Dataset entries:
----

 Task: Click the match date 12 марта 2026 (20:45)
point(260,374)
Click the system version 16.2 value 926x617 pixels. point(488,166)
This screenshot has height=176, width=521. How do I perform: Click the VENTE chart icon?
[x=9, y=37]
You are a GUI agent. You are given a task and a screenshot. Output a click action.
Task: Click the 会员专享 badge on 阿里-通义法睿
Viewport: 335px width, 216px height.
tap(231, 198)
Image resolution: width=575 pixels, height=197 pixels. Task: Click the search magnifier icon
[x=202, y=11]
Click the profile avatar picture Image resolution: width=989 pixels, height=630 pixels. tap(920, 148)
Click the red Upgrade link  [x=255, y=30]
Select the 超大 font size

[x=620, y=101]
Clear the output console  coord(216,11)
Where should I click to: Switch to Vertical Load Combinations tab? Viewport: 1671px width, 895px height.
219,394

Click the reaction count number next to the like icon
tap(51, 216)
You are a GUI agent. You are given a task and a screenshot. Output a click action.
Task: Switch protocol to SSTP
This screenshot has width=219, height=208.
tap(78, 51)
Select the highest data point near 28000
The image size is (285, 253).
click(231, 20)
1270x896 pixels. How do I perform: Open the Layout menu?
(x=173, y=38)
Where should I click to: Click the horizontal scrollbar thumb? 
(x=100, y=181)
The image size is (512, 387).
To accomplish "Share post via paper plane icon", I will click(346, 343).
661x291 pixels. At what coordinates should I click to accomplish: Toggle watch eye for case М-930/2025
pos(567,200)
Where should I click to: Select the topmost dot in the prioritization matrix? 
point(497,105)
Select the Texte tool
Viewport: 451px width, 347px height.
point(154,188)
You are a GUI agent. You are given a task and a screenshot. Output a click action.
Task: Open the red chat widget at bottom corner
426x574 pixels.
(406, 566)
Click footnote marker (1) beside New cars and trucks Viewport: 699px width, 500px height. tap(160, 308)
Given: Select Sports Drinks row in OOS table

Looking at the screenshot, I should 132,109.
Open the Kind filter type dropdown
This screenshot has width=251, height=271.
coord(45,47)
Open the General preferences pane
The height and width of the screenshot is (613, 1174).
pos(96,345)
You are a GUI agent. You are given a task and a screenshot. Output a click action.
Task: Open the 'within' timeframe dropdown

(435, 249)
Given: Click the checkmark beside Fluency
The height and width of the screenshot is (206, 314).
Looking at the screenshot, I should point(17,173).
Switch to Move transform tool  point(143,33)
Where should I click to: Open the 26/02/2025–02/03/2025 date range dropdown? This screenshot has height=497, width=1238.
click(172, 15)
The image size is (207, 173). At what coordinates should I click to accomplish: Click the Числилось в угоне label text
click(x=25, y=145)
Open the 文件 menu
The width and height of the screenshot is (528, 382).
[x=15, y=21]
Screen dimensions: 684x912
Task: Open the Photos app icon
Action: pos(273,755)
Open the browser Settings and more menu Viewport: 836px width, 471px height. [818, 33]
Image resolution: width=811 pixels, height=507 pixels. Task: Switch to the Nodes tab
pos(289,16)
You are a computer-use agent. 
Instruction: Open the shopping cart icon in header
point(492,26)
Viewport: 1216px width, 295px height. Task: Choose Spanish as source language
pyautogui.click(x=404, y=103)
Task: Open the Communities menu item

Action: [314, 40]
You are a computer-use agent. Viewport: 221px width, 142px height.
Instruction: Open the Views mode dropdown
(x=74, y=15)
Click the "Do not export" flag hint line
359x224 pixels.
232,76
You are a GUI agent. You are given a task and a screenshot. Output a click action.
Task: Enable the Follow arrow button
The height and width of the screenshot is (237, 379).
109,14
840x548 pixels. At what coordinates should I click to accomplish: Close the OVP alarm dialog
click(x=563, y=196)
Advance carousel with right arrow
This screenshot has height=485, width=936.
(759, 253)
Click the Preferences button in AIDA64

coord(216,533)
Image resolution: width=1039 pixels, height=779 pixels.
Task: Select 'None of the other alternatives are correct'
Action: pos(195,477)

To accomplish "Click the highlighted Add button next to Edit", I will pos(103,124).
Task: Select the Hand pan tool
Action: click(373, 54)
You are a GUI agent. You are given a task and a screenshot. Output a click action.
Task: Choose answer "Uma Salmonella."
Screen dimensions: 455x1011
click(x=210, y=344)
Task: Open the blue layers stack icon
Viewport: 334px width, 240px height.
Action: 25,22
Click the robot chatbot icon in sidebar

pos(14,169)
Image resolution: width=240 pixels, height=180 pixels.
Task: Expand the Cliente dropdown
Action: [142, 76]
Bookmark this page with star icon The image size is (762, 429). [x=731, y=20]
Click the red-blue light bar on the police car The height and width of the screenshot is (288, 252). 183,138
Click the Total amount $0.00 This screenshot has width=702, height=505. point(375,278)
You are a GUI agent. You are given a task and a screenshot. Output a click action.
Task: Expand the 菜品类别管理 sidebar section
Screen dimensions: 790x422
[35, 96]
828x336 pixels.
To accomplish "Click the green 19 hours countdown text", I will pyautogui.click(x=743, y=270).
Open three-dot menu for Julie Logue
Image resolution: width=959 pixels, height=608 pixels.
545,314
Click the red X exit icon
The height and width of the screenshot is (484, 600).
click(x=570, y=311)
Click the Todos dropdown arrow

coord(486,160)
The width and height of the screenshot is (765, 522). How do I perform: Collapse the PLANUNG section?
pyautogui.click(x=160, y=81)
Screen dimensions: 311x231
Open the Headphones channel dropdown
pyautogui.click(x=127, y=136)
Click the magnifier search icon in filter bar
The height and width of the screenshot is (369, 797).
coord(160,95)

----

▸ **WHAT IS REQUIRED**
All of the data above must be repeated exactly.

▸ **RESULT OF THE TASK**
 Task: Click the match date 12 марта 2026 (20:45)
point(260,374)
Click the system version 16.2 value 926x617 pixels. point(488,166)
This screenshot has height=176, width=521. How do I perform: Click the VENTE chart icon?
[x=9, y=37]
You are a GUI agent. You are given a task and a screenshot. Output a click action.
Task: Click the 会员专享 badge on 阿里-通义法睿
Viewport: 335px width, 216px height.
tap(231, 198)
Image resolution: width=575 pixels, height=197 pixels. Task: Click the search magnifier icon
[x=202, y=11]
Click the profile avatar picture Image resolution: width=989 pixels, height=630 pixels. tap(920, 148)
Click the red Upgrade link  [x=255, y=30]
Select the 超大 font size

[x=620, y=101]
Clear the output console  coord(216,11)
Where should I click to: Switch to Vertical Load Combinations tab? Viewport: 1671px width, 895px height.
219,394

Click the reaction count number next to the like icon
tap(51, 216)
You are a GUI agent. You are given a task and a screenshot. Output a click action.
Task: Switch protocol to SSTP
This screenshot has width=219, height=208.
tap(78, 51)
Select the highest data point near 28000
The image size is (285, 253).
click(231, 20)
1270x896 pixels. How do I perform: Open the Layout menu?
(x=173, y=38)
Where should I click to: Click the horizontal scrollbar thumb? 
(x=100, y=181)
The image size is (512, 387).
To accomplish "Share post via paper plane icon", I will click(346, 343).
661x291 pixels. At what coordinates should I click to accomplish: Toggle watch eye for case М-930/2025
pos(567,200)
Where should I click to: Select the topmost dot in the prioritization matrix? 
point(497,105)
Select the Texte tool
Viewport: 451px width, 347px height.
point(154,188)
You are a GUI agent. You are given a task and a screenshot. Output a click action.
Task: Open the red chat widget at bottom corner
426x574 pixels.
(406, 566)
Click footnote marker (1) beside New cars and trucks Viewport: 699px width, 500px height. tap(160, 308)
Given: Select Sports Drinks row in OOS table

Looking at the screenshot, I should 132,109.
Open the Kind filter type dropdown
This screenshot has width=251, height=271.
coord(45,47)
Open the General preferences pane
The height and width of the screenshot is (613, 1174).
pos(96,345)
You are a GUI agent. You are given a task and a screenshot. Output a click action.
Task: Open the 'within' timeframe dropdown

(435, 249)
Given: Click the checkmark beside Fluency
The height and width of the screenshot is (206, 314).
Looking at the screenshot, I should point(17,173).
Switch to Move transform tool  point(143,33)
Where should I click to: Open the 26/02/2025–02/03/2025 date range dropdown? This screenshot has height=497, width=1238.
click(172, 15)
The image size is (207, 173). At what coordinates should I click to accomplish: Click the Числилось в угоне label text
click(x=25, y=145)
Open the 文件 menu
The width and height of the screenshot is (528, 382).
[x=15, y=21]
Screen dimensions: 684x912
Task: Open the Photos app icon
Action: pos(273,755)
Open the browser Settings and more menu Viewport: 836px width, 471px height. [818, 33]
Image resolution: width=811 pixels, height=507 pixels. Task: Switch to the Nodes tab
pos(289,16)
You are a computer-use agent. 
Instruction: Open the shopping cart icon in header
point(492,26)
Viewport: 1216px width, 295px height. Task: Choose Spanish as source language
pyautogui.click(x=404, y=103)
Task: Open the Communities menu item

Action: [314, 40]
You are a computer-use agent. Viewport: 221px width, 142px height.
Instruction: Open the Views mode dropdown
(x=74, y=15)
Click the "Do not export" flag hint line
359x224 pixels.
232,76
You are a GUI agent. You are given a task and a screenshot. Output a click action.
Task: Enable the Follow arrow button
The height and width of the screenshot is (237, 379).
109,14
840x548 pixels. At what coordinates should I click to accomplish: Close the OVP alarm dialog
click(x=563, y=196)
Advance carousel with right arrow
This screenshot has height=485, width=936.
(759, 253)
Click the Preferences button in AIDA64

coord(216,533)
Image resolution: width=1039 pixels, height=779 pixels.
Task: Select 'None of the other alternatives are correct'
Action: pos(195,477)

To accomplish "Click the highlighted Add button next to Edit", I will pos(103,124).
Task: Select the Hand pan tool
Action: click(373, 54)
You are a GUI agent. You are given a task and a screenshot. Output a click action.
Task: Choose answer "Uma Salmonella."
Screen dimensions: 455x1011
click(x=210, y=344)
Task: Open the blue layers stack icon
Viewport: 334px width, 240px height.
Action: 25,22
Click the robot chatbot icon in sidebar

pos(14,169)
Image resolution: width=240 pixels, height=180 pixels.
Task: Expand the Cliente dropdown
Action: [142, 76]
Bookmark this page with star icon The image size is (762, 429). [x=731, y=20]
Click the red-blue light bar on the police car The height and width of the screenshot is (288, 252). 183,138
Click the Total amount $0.00 This screenshot has width=702, height=505. point(375,278)
You are a GUI agent. You are given a task and a screenshot. Output a click action.
Task: Expand the 菜品类别管理 sidebar section
Screen dimensions: 790x422
[35, 96]
828x336 pixels.
To accomplish "Click the green 19 hours countdown text", I will pyautogui.click(x=743, y=270).
Open three-dot menu for Julie Logue
Image resolution: width=959 pixels, height=608 pixels.
545,314
Click the red X exit icon
The height and width of the screenshot is (484, 600).
click(x=570, y=311)
Click the Todos dropdown arrow

coord(486,160)
The width and height of the screenshot is (765, 522). How do I perform: Collapse the PLANUNG section?
pyautogui.click(x=160, y=81)
Screen dimensions: 311x231
Open the Headphones channel dropdown
pyautogui.click(x=127, y=136)
Click the magnifier search icon in filter bar
The height and width of the screenshot is (369, 797).
coord(160,95)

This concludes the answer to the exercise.